Hollywood pode perder a China. A frase soa exagerada, mas resume o temor crescente de uma nova crise no cinema global. Com a volta de Donald Trump ao poder, as tarifas contra o país asiático reacenderam tensões comerciais — e já se fala em uma possível retaliação com o banimento total de filmes americanos.

Essa decisão, se confirmada, teria um impacto direto no cinema global. Em um momento de recuperação frágil, a exclusão do segundo maior mercado consumidor de filmes no mundo pode abalar as estratégias dos grandes estúdios, afetar receitas bilionárias e até comprometer produções futuras.


O peso da China para os grandes estúdios

Embora os filmes americanos tenham perdido espaço na China nos últimos anos, o país ainda representa uma parcela significativa da bilheteria mundial. Em 2024, por exemplo, Godzilla x Kong: The New Empire arrecadou US$ 132 milhões apenas na China. Já Alien: Romulus somou mais de US$ 110 milhões no mercado chinês. Até produções de médio porte, como The Beekeeper, lucraram mais de US$ 16 milhões graças aos espectadores chineses.

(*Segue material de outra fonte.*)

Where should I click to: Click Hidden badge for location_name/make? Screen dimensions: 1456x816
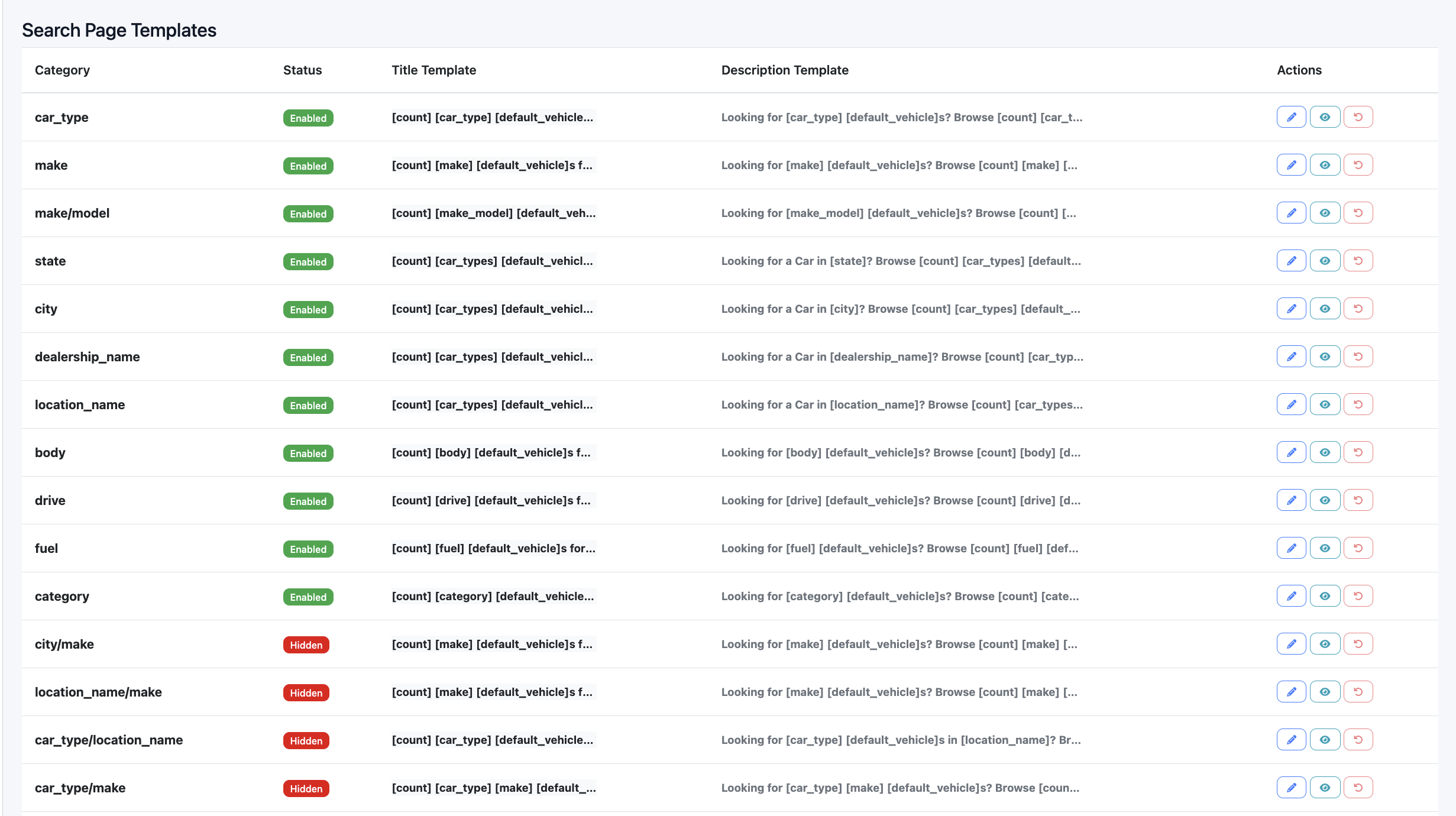click(306, 692)
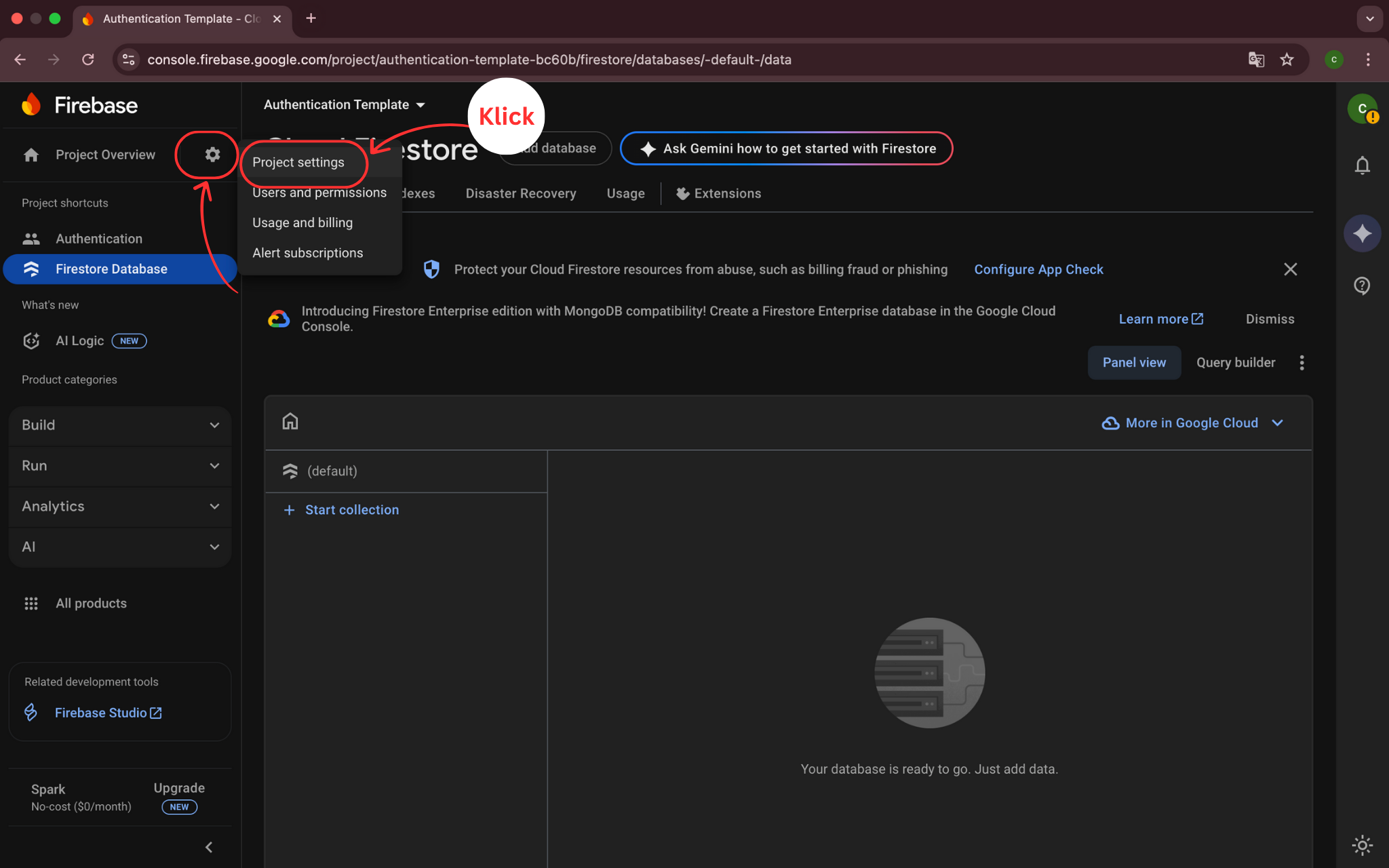This screenshot has width=1389, height=868.
Task: Open the Disaster Recovery tab
Action: click(x=520, y=194)
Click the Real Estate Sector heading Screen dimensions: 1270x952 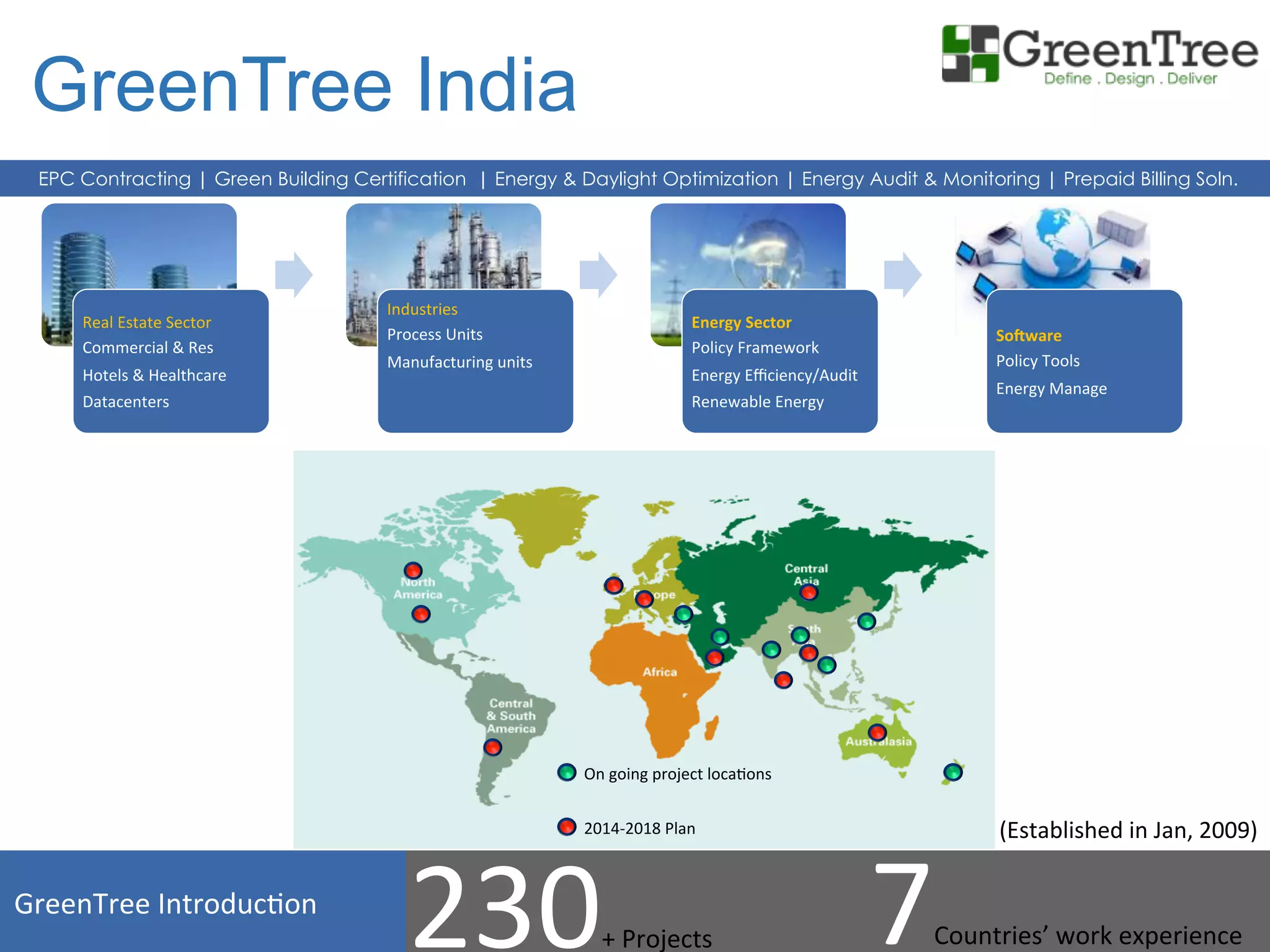[147, 322]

Hollywood consolidou sua presença na China a partir da abertura iniciada em 2001, quando o país ingressou na Organização Mundial do Comércio e, com isso, passou a permitir a importação limitada de filmes estrangeiros. Desde então, esse número aumentou gradualmente: em 2012, o limite chegou a 34 filmes por ano. Mais recentemente, em 2024, a China exibiu 93 longas internacionais — o maior número desde 2019 — e, em um movimento simbólico, reabriu oficialmente as portas para Hollywood em janeiro de 2025.

Apesar dessa reaproximação recente, o terreno sempre foi instável. O governo chinês continua impondo censuras e regras rígidas, e os estúdios americanos recebem apenas cerca de 25% da receita bruta de bilheteria no país — uma fatia bem menor do que em outros mercados.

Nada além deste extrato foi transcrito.